After a night of blowing and raining, we felt like we had seen the worst Fay had to show us with this branch that fell off of our magnolia tree in the front yard. I even Twittered that Fay hits like a girl.

Ripples in the Water
The next day, while we were still technically underneath Fay's skirts, Lena and I decided to go out for a drive. We wanted some damn thing from Target, I don't remember what, and then we were going to head over to the game store for my new DM's screen that had just arrived. The parking lot at the game store was a lake, and I stalled out the car. In an instant, I sent $1,100 down a parking lot storm drain.
Taking a cab home, we then discovered that an old sycamore tree in our back yard had fallen when the rain-saturated ground beneath it had turned to mud. The tree went crashing through the fence and missed the neighbor's house by about three feet. (Whew!)
The basement flooded but like the car this was pretty much my fault. We have a sump pump, but I always forget to turn it on until the room is already full of water. I think I need to make a checklist.
Wandering the Neighborhood
Walking to the corner, I looked down the street towards the river.

I decided to wander that way for a better look. The St. Johns always clocks a storm surge, but it usually isn't too bad. Fay wasn't even a big storm, but it was slow, and it was dumping a lot of water.

I walked (waded, really) another block and looked around. Right

left

and across the corner.

So I went out into the middle of the street to look down at the river. Several other brave souls had already headed that way and though I had no notion to follow, I did want to check it out.
Here you can see that the street seems to extend straight out into the river. It actually does, since we were at high tide, the ground was soaked and the water was about 2-3 feet over the sea wall.

In this next one you get a better view of the river, clearly irritated at having grown too fat for it's clothes.

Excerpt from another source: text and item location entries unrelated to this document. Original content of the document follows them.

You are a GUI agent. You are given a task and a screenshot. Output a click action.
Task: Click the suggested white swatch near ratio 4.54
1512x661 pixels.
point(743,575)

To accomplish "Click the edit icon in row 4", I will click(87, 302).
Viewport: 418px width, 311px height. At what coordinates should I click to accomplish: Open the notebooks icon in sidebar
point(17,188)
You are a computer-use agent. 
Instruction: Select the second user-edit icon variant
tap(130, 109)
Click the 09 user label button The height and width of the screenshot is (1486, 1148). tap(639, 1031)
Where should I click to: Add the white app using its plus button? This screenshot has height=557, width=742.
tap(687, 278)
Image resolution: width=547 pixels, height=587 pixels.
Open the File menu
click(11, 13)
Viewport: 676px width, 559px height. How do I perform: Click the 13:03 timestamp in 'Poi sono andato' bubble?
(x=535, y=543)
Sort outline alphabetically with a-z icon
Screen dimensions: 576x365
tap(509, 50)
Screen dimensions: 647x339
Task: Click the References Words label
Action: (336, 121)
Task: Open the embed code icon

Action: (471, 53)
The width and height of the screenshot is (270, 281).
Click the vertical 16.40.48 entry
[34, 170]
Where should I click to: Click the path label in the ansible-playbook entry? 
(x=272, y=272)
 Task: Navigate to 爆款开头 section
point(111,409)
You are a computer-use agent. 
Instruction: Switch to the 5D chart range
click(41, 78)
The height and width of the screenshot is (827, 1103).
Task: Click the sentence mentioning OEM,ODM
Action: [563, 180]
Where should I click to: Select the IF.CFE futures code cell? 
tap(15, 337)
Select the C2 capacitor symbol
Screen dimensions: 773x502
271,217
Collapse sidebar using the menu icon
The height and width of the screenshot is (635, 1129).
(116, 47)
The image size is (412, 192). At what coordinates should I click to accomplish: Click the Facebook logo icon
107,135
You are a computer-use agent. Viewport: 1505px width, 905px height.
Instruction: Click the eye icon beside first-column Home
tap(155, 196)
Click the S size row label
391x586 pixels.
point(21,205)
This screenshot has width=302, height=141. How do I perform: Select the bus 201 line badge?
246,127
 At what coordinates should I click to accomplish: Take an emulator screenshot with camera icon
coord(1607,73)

The woman standing with the baby is in 3 feet of water, with nothing but rushing currents between her and the St. Johns. This is the more classic definition of stupid.

When I was four years old I was visiting my relatives in Birmingham and while at the park I got into a fight with a six year old girl. (I forget what exactly I had done to deserve this, but I'm sure I did.) At the end of the rather abrupt scuffle she socked me in the eye in a credible imitation of the as-yet unknown Rocky Balboa, knocking me over and sending me home with a black eye my Aunt still talks about.
I have occasionally wondered who that girl was and why we fought. I don't know (nor do I think I ever did know) what that little girl's name was but it pleases me to think I do. From now on, I'm calling her Fay.